**** Document text

I doubt very much that it worked with previous dogs. It's just that he's never had the chance to see a dog raised with patience and positive training methods. Believe it or not, but Danes and Pits are two of the most sensitive dog breeds toward their owners. I had Danes for over 20 years and I can't imagine hitting them. They would have shut down. Maybe shutting down was your husband's family's definition of what "works".


----------



## ashleygrimaldi (Sep 6, 2011)

Casey and Samson's Mom said:


> Gosh, I am not really sure that I should wade in here. Goldens are "mushy" dogs by and large. They want to be with and near their people in positive ways. This is not happening for Finn and he is rightly confused and fearful. Depending on his temperment, this could turn out bad or very bad. Your husband needs to stop frightening him now. Finn needs a lot of positives and rewards for the things he is doing to please you. Would your husband consider attending classes with you and Finn where positive training methods are explained and modeled?


i'm sure he'd be willing, but i'm not sure that's really an option for us. my husband is in the military and he's gone for over twelve hours most days, and our weekends are so busy with everything he can't get done during the week that i'm not sure we can fully commit to that. and i don't have a vehicle of my own yet because we haven't lived here long, i really can't even get anywhere to attend classes.

********

◆ List of tasks
1. In the dog training thread, which two breeds are called among the most sensitive toward their owners?
2. Write out everything in the dog training thread from "i'm sure he'd" down to "to attend classes.".
3. Extend the dog training thread, picking up after its last sentence.

**** Material provided

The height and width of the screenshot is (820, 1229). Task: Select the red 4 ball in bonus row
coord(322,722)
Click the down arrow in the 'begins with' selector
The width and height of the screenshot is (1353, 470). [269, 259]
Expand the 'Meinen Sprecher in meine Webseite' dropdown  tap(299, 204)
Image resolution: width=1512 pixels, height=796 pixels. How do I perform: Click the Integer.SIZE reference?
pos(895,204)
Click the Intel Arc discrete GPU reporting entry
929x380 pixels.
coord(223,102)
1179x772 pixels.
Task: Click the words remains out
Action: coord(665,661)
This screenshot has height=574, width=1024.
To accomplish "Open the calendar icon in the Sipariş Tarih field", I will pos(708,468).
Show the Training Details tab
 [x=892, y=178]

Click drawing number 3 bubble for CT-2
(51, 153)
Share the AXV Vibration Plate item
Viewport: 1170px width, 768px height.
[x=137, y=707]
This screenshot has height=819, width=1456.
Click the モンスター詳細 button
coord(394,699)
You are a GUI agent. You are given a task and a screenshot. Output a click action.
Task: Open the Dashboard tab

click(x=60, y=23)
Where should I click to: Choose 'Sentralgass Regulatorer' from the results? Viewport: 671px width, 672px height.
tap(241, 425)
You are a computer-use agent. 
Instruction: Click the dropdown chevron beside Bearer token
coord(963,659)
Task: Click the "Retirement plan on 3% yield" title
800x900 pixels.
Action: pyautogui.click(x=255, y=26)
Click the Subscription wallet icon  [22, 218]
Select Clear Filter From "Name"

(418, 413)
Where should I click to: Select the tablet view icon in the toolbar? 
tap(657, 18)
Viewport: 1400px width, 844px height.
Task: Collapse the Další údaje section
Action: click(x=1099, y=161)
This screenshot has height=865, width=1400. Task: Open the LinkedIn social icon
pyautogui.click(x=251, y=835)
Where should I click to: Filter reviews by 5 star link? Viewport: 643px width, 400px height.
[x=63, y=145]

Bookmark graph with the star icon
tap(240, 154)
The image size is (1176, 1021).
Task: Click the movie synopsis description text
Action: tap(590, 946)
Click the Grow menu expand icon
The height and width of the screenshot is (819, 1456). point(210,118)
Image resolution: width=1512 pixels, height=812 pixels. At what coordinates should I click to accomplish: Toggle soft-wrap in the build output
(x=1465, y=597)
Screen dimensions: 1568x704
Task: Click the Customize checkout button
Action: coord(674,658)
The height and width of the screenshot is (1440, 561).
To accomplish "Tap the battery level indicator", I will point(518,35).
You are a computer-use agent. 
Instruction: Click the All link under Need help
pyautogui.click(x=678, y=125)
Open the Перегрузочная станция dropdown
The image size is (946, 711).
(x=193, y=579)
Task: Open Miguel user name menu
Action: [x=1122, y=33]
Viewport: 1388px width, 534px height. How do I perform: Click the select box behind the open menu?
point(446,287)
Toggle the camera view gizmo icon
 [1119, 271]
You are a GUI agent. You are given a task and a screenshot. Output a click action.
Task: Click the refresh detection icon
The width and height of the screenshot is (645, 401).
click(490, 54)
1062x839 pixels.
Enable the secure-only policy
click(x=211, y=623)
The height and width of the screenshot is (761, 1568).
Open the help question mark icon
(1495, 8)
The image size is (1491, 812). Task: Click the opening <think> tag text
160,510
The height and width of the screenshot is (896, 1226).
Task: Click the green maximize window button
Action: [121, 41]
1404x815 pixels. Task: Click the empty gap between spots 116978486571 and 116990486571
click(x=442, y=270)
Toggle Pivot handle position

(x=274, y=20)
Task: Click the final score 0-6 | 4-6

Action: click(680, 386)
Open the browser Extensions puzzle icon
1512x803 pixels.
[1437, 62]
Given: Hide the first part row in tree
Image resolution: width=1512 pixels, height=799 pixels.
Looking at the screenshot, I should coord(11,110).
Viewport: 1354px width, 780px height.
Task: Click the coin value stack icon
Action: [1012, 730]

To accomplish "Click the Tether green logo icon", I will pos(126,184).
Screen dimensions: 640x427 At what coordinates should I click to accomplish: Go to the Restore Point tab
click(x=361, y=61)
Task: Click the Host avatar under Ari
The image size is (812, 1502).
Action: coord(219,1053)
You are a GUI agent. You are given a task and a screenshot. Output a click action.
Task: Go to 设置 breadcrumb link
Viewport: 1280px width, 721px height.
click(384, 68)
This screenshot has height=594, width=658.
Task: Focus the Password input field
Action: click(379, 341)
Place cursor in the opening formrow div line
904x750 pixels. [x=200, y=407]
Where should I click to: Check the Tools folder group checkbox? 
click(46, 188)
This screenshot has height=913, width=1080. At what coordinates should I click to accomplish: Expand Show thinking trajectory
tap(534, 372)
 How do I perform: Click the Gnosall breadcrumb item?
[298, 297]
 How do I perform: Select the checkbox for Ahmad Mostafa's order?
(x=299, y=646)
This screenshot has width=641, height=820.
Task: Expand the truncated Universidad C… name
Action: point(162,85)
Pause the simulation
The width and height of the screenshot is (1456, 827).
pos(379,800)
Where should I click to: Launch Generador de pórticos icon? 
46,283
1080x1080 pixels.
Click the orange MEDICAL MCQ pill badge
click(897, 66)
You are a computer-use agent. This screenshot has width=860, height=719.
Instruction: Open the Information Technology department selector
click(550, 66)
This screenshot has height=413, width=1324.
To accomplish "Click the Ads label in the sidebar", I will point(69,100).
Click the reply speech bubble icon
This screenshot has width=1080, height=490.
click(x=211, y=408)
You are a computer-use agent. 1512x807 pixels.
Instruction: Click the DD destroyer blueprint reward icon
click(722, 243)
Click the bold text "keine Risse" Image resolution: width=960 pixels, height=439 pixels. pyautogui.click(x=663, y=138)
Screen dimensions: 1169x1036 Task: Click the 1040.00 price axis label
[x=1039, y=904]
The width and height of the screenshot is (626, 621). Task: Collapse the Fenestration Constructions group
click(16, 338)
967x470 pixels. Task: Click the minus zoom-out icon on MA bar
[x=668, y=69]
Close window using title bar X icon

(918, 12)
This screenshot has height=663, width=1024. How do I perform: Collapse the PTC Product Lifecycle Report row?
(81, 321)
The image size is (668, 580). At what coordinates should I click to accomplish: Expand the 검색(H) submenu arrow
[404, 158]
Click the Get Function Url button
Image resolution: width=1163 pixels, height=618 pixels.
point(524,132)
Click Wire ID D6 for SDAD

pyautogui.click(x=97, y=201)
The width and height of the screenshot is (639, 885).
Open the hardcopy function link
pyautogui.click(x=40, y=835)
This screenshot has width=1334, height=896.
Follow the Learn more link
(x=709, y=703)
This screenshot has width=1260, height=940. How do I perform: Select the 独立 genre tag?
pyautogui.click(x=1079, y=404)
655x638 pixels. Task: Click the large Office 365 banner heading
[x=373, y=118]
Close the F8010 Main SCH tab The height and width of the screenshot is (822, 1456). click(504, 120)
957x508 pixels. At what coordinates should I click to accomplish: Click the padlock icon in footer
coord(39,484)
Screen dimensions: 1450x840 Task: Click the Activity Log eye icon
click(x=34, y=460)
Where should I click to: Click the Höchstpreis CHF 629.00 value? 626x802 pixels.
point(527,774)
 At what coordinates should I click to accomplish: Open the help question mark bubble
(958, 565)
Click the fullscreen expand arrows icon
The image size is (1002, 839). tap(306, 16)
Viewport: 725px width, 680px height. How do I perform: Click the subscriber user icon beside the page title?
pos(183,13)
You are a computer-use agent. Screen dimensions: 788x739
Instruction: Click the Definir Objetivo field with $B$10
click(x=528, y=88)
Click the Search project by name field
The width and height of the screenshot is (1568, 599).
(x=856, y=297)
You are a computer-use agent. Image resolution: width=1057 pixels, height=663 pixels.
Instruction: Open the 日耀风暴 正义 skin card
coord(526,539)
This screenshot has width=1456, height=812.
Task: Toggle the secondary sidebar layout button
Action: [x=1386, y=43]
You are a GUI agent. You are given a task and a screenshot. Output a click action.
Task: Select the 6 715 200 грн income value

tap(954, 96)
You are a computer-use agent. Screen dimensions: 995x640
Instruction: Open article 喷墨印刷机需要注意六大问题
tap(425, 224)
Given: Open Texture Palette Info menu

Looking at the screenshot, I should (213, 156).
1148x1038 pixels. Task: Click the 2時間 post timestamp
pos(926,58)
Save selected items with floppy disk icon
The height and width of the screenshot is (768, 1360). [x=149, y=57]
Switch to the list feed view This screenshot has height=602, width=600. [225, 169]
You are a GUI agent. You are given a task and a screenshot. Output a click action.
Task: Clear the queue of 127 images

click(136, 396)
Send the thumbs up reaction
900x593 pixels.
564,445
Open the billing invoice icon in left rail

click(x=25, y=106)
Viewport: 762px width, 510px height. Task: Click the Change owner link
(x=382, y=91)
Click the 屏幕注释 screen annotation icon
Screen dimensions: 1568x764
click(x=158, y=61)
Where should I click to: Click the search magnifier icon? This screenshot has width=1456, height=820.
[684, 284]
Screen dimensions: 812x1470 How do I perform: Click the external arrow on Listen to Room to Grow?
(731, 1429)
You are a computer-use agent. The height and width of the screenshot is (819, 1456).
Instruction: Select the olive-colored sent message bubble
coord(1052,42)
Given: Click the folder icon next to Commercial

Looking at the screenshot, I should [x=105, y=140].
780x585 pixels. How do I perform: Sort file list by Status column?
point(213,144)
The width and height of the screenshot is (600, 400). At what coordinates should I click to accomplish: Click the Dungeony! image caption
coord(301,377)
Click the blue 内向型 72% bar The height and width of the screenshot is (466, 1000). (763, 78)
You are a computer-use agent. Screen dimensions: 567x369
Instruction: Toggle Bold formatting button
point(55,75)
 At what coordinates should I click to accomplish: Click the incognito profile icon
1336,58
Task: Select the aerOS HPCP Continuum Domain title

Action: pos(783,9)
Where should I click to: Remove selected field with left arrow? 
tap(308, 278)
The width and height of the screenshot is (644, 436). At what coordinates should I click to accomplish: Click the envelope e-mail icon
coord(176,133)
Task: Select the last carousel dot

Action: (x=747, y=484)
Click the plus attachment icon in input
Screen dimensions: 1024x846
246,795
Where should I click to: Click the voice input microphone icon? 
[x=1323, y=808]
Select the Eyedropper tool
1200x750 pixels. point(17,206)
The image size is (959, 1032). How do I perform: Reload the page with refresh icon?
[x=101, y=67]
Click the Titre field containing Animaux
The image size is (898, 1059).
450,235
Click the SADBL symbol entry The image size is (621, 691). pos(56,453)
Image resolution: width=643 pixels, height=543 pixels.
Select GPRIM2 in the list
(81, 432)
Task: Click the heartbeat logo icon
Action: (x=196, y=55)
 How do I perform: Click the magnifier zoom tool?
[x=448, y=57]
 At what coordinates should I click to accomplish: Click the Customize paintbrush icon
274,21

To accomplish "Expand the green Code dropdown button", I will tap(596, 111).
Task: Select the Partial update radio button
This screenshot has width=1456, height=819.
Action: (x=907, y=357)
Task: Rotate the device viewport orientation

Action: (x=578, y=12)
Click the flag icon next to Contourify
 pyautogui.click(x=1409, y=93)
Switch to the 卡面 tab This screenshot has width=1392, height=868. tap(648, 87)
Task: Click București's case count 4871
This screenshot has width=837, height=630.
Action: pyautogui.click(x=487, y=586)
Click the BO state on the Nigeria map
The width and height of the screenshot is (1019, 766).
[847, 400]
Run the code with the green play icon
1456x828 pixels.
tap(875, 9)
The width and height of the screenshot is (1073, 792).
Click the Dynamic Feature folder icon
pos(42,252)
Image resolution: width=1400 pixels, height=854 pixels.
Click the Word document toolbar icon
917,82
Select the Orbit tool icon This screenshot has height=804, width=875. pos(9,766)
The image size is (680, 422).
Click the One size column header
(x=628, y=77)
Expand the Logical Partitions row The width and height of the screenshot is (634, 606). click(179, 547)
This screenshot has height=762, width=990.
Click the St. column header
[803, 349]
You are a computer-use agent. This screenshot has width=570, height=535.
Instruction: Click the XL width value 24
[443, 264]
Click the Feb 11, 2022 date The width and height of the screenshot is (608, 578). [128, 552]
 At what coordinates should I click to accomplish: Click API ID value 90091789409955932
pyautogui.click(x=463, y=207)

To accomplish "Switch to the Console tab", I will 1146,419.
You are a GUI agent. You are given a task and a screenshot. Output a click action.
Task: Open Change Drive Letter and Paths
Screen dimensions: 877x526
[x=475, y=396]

********

◆ The replies
1. Danes and Pits.

2.
i'm sure he'd be willing, but i'm not sure that's really an option for us. my husband is in the military and he's gone for over twelve hours most days, and our weekends are so busy with everything he can't get done during the week that i'm not sure we can fully commit to that. and i don't have a vehicle of my own yet because we haven't lived here long, i really can't even get anywhere to attend classes.

3.
----------



## ashleygrimaldi (Sep 6, 2011)

kwhit said:


> I doubt very much that it worked with previous dogs. It's just that he's never had the chance to see a dog raised with patience and positive training methods. Believe it or not, but Danes and Pits are two of the most sensitive dog breeds toward their owners. I had Danes for over 20 years and I can't imagine hitting them. They would have shut down. Maybe shutting down was your husband's family's definition of what "works".


it could be. i admit that i myself can't imagine ANY dog responding well to being hit as punishment, but i've had rescue dogs who have been abused already. i've seen what the treatment does first hand, my husband never has.

btw, i wasn't trying to infer that danes and pits do respond well to that kind of training, i was just saying my husband has had big dogs and that's why he's always thought that training is appropriate. having had yorkies myself, i'd never dream of using physical discipline on a dog so fragile.

i really wish i had known this is how he thought you're supposed to train dogs, i would have tried to correct it before we got him. i feel so guilty over this, i love my dog so much and it's actually making me feel physically pained to see him react this way.


----------



## kwhit (Apr 7, 2008)

ashleygrimaldi said:


> having had yorkies myself, i'd never dream of using physical discipline on a dog so fragile.


I think a Yorkie would be more apt to "say" screw you to someone who hit them than either a Dane or a Pit. I guess I just don't think of Yorkies as being fragile...at least not in their attitudes or demeanor. But I know you mean physically.


----------



## Deb_Bayne (Mar 18, 2011)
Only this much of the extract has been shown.